■ To do: Return only the final portion of the entries: the line with "Open the BCP" and every line after it, each one exact.

BEGIN

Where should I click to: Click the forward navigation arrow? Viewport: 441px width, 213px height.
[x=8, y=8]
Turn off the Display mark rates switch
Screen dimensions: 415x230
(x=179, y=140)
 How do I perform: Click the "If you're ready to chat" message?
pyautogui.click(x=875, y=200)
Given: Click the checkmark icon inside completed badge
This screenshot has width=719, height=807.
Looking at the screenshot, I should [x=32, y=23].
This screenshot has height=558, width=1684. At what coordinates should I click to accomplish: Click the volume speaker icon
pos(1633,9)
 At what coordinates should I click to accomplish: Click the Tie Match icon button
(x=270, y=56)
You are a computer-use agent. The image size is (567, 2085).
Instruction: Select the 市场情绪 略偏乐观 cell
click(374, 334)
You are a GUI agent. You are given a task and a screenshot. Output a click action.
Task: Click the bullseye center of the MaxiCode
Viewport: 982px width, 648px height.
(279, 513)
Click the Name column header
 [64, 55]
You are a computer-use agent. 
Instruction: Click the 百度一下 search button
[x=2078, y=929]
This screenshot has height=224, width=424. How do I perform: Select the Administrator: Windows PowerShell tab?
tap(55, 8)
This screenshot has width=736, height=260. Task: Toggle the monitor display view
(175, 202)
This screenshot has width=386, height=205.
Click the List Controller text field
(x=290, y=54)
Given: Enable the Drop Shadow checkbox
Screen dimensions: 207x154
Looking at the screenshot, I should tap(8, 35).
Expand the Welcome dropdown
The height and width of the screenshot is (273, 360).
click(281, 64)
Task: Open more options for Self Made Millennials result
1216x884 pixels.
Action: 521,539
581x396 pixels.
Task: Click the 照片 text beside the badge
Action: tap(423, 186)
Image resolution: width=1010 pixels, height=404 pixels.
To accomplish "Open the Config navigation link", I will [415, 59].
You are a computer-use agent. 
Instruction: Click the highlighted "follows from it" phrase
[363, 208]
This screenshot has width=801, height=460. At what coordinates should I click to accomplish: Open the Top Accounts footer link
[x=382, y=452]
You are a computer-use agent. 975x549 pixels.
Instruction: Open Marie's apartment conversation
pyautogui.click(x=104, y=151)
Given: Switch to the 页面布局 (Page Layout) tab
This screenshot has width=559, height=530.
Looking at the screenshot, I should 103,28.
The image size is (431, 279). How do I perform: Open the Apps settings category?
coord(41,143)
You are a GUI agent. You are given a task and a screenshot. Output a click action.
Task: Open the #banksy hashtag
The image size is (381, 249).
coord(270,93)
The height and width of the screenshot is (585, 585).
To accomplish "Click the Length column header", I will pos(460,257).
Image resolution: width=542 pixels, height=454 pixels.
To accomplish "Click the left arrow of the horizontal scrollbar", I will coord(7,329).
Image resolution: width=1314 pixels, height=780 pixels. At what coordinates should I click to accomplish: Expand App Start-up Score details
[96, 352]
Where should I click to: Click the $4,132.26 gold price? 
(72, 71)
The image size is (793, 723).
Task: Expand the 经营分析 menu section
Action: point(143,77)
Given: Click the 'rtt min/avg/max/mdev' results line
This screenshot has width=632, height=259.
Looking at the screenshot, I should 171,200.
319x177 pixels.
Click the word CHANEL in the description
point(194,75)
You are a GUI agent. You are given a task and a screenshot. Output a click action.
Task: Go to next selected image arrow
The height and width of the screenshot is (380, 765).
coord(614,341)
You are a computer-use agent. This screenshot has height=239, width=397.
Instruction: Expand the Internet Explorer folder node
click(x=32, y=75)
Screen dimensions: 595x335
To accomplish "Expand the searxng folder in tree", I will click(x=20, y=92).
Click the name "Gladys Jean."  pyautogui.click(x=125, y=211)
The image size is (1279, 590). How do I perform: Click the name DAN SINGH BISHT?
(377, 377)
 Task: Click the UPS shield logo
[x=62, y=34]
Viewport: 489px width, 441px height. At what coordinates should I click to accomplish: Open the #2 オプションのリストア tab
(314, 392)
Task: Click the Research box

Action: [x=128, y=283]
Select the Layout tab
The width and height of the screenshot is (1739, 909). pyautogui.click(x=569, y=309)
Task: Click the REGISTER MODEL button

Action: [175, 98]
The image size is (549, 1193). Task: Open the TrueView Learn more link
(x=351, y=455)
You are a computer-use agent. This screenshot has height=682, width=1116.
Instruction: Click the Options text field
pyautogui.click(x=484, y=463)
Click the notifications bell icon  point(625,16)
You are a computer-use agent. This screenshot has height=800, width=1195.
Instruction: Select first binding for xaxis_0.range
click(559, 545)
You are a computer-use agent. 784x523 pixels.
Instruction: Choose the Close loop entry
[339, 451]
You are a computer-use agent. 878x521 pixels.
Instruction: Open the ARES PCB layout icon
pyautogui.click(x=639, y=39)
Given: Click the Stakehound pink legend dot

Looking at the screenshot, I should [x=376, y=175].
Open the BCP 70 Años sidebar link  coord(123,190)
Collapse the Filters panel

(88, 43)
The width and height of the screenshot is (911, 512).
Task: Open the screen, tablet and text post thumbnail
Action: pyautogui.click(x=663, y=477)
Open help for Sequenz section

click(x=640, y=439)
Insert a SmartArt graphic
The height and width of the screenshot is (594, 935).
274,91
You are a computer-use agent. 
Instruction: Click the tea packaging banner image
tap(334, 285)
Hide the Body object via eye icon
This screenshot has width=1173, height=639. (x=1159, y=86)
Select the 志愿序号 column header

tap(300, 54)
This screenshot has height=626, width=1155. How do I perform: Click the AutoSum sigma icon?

END

■ Answer for the task:
Open the BCP 70 Años sidebar link  coord(123,190)
Collapse the Filters panel

(88, 43)
The width and height of the screenshot is (911, 512).
Task: Open the screen, tablet and text post thumbnail
Action: pyautogui.click(x=663, y=477)
Open help for Sequenz section

click(x=640, y=439)
Insert a SmartArt graphic
The height and width of the screenshot is (594, 935).
274,91
You are a computer-use agent. 
Instruction: Click the tea packaging banner image
tap(334, 285)
Hide the Body object via eye icon
This screenshot has width=1173, height=639. (x=1159, y=86)
Select the 志愿序号 column header

tap(300, 54)
This screenshot has height=626, width=1155. How do I perform: Click the AutoSum sigma icon?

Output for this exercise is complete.